Me destensé por completo y me pregunté si debería quitarme las fundas.
—¿Lo que queramos? —susurré, sorprendida por lo naturales que parecían. Me había olvidado de que las llevaba puestas.
—Sí, lo que queramos —dijo él—. Descansa. Hace días que no duermes como Dios manda.
A salvo en los brazos de Kisten, cerré los ojos sintiéndome segura, más segura que nunca desde la muerte de mi padre. En ese momento noté el suave movimiento del barco meciéndome hacia la inconsciencia. Mi mente, mi cuerpo y mi alma estaban saciados. Kisten me pasó el brazo por encima. Era como el edredón más cálido en la mañana más fría. Exhalé y encontré una paz que no sabía que añoraba.
En una extraña mezcla entre el sueño y la consciencia, oí a Kisten suspirar mientras me acariciaba el pelo de alrededor de la frente.
—No nos dejes, Rachel —susurró. Estaba claro que no sabía que seguía despierta—. Ni Ivy ni yo podríamos superarlo.
De pie, a la puerta de la iglesia bajo el sol de primera hora de la tarde, cambié de mano la bolsa de papel brillante con bollos de tres dólares y me metí el vaso de delicioso café debajo del brazo. Con la mano que tenía libre, agarré la manilla y empujé la pesada puerta. Me resbaló el asa del bolso hasta el hombro y perdí un poco el equilibrio, pero solté el aliento que había contenido cuando se abrió.
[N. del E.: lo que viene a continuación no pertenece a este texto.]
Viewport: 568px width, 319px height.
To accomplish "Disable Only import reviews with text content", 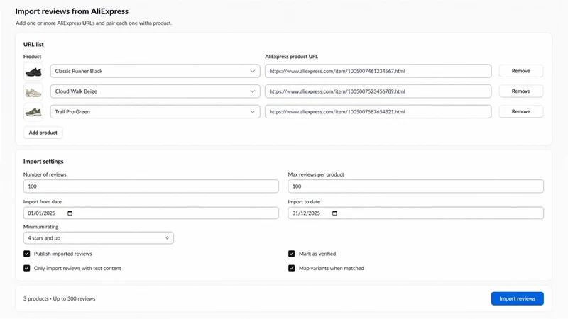I will [x=27, y=268].
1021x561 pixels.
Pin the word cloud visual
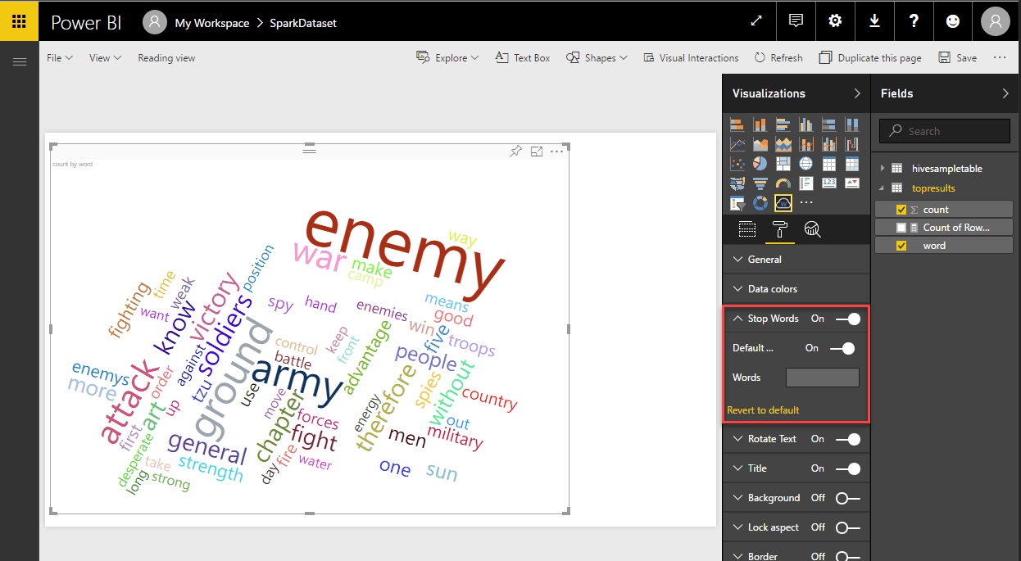(515, 151)
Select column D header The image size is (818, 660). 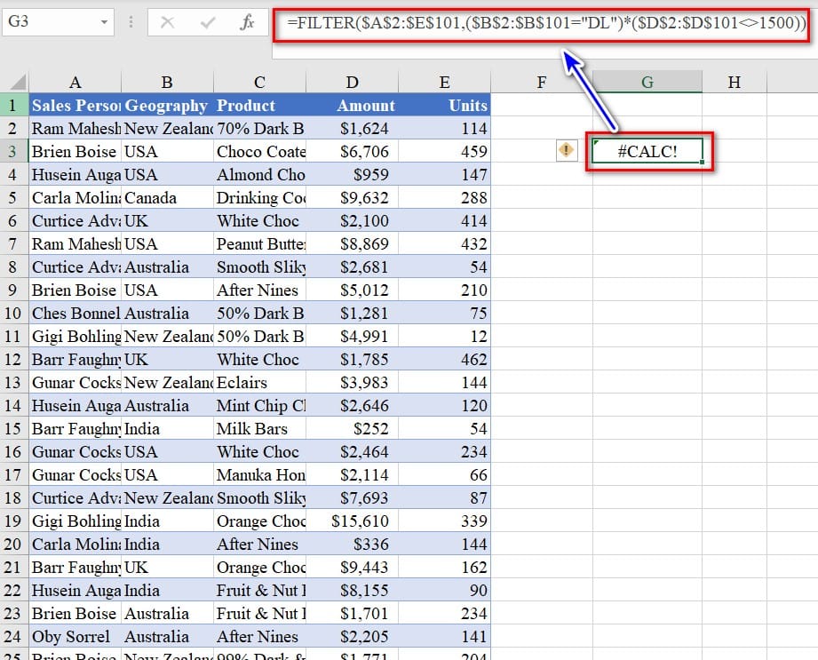click(x=353, y=83)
Afortunadamente, no habían echado el pestillo. Ivy me oiría seguro si hubiese entrado por detrás.
Escuché y abrí más la puerta. Tenía el estómago revuelto. Me gustaría decir que era por la falta de sueño, pero sabía que era porque sabía cómo se iba a desarrollar la próxima hora. Kisten ni me había rasgado la piel, pero Ivy iba a estar cabreada, especialmente después de haber sido tan clara ayer. De un modo u otro mi vida iba a cambiar… en los siguientes sesenta minutos.
Tampoco iba a permitir que Kisten presenciase la pelea. Ivy era mi compañera de piso, había sido decisión mía. Y una vez sofocado mi leve ataque de pánico en el cuarto de baño de Kisten esta mañana, lo había convencido para que me dejase contárselo a mí. Ella quería una relación conmigo y, si yo actuaba con toda naturalidad y sin arrepentirme, ella ocultaría sus sentimientos hasta que pudiese afrontarlos. Si él se le acercaba con una actitud sumisa y culpable, ella se volvería loca y quién sabe lo que podría hacer. Además, Ivy me había mostrado lo que podía ofrecer y luego se había marchado. ¿Qué esperaba que hiciese yo? ¿Qué no me acostase con Kisten mientras me lo pensaba? Kisten era mi novio.
Pero ella era mi amiga y sus sentimientos me importaban.
Me colgué del meñique la bolsa de chocolate Godiva y el tarro en miniatura de miel de flores de cerezo silvestre por los que me habían clavado diez pavos mientras cerraba la puerta y, en la oscuridad del vestíbulo, me quité los zapatos. Sí, estaba recurriendo al soborno. ¿Y qué?
Aquel silencio profundo me hizo detenerme. Era sobrecogedor. Caminé en calcetines por el santuario. Ivy había movido su equipo de música, aunque los muebles seguían amontonados en la esquina. Me preguntaba si estaría esperándome para terminar juntas la sala de estar. La iglesia parecía diferente; la blasfemia hacía que me doliera el aura.
Con la cabeza baja, pasé rápido junto a la puerta de su habitación porque no quería que el olor del café la despertase hasta que yo estuviese lista. No es que fuese tan tonta como para creerme que el café, unos pasteles, chocolate y miel bastasen para aliviar los sentimientos heridos de Ivy y la preocupación de Jenks, pero quizá me sirviesen para ganar algo de tiempo para explicarme antes de que todo se fuese a la mierda. Kisten quería que le dijese que yo le había mordido para poder comprender mejor su hambre, pero no era verdad. Le había mordido porque sabía que le iba a gustar. Que a mí también me hubiese gustado fue una sorpresa inesperada… por la que ahora me avergonzaba.